Line managers and role models
As line managers themselves, senior leaders have a critical role to play in development. We know setting clear and specific personal learning goals boosts motivation. Senior leaders can support this by ensuring their people set relevant and stretching goals as part of personal development plans.
They can also support learning transfer with regular check-ins about how the development is going. In these meetings, senior leaders should acknowledge progress and provide feedback and support in applying new behaviours and disciplines.
When senior leaders visibly invest in their own development, sharing their own development goals and learning edges, it also sends an important signal about the value of learning across the organisation.
Player 2: Leaders themselves
Leadership development should never feel like something done to people. Yet, too often, leaders are treated as passive recipients. When development reflects the real challenges leaders face in their day-to-day context, they’re far more likely to engage and grow.
Leaders can be involved as co-creators by:
- Contributing to early design through focus groups or interviews.

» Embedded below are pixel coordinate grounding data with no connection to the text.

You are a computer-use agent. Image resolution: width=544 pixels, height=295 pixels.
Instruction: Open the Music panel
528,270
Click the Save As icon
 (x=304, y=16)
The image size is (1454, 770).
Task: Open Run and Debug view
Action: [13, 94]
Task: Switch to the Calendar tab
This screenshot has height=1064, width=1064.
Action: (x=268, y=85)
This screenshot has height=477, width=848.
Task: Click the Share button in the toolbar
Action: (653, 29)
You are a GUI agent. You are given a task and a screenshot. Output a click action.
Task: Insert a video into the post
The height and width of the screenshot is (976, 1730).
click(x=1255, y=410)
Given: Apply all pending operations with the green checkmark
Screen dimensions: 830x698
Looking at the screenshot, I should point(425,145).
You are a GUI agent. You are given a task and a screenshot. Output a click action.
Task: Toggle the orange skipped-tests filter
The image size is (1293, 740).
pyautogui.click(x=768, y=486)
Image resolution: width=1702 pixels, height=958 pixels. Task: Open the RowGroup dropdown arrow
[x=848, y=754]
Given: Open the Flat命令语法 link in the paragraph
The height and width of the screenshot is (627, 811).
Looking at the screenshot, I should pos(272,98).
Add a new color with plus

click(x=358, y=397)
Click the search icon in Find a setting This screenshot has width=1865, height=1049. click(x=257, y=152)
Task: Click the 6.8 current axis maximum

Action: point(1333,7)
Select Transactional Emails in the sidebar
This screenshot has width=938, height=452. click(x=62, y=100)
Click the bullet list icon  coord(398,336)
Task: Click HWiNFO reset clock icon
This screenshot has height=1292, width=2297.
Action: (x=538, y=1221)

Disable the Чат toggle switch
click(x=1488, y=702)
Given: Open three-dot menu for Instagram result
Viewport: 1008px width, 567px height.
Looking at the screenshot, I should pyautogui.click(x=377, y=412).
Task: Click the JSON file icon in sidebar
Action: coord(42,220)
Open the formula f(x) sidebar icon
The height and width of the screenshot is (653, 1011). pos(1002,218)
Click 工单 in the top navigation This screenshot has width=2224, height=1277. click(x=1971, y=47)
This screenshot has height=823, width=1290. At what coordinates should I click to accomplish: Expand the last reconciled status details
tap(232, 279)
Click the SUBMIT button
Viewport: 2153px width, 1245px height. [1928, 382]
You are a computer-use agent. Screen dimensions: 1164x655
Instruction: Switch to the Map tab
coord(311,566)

- Setting and sharing personal development goals with managers and team.
- Helping choose relevant providers, coaches or learning formats.
- Giving real-time feedback during delivery to ensure relevance.
Co-creation isn’t just about shaping formal programmes, it is also about leaders taking ongoing responsibility for developing their own leadership practice. This might involve simple reflective questions like: ‘where am I stretching myself as a leader?’. Development lives in these everyday moments of reflection, experimentation and adjustment.
Player 3: Teams matter too
Leadership is lived out in relationships. Including an element of team voice to shape leadership development can add real value, but is often overlooked. This might be as simple as:
- Encouraging leaders to ask their teams ‘what do you need from me?’ and using this to shape your development offering.
- Holding focus groups or research interviews to gather team member input.
- Drawing on employee engagement survey data to highlight development priorities.
- Incorporating more formal 360-degree feedback where appropriate.
Critical to all of this is psychological safety. Without it, honest two-way feedback is unlikely to happen. As such, leadership development should include helpful direction on trust building, so that teams feel safe to share what they need and where they feel their leaders can improve.
Player 4: HR & L&D
HR and L&D are central to leadership development, but they shouldn’t be the only owners. Instead they are brilliantly placed to facilitate, align and enable in a whole host of ways. These include:
Strategic partnerships with senior leaders
These partnerships with senior leaders can help align development efforts with organisational strategy and priorities. They’re also useful for reflecting back on how structures, workloads, and processes may help or hinder leadership growth
Partnering with line managers
Building these relationships helps HR and L&D to embed development and support line managers to support their people. Let them know when their people are taking part in development, give them a heads up on the content being covered and what they might see when their leaders come back into the workplace. Even better, provide tools – like short explainer videos – to prompt supportive conversations to aid learning transfer.
Matching the development offer to your people
Avoid a sheep dip approach. Get creative and consider varied formats like facilitated quarterly leadership forums, peer coaching or modular learning rather than long programmes
When HR and L&D shift from programme delivery to organisational partnership, development becomes more than content, it becomes culture.
Capability grows in context
Leadership development works best when it’s a shared responsibility. HR, L&D, senior leaders, individual managers and their teams all have a critical role to play.
When all these players come together, alignment between strategy, support, and structures becomes possible – and meaningful results can follow.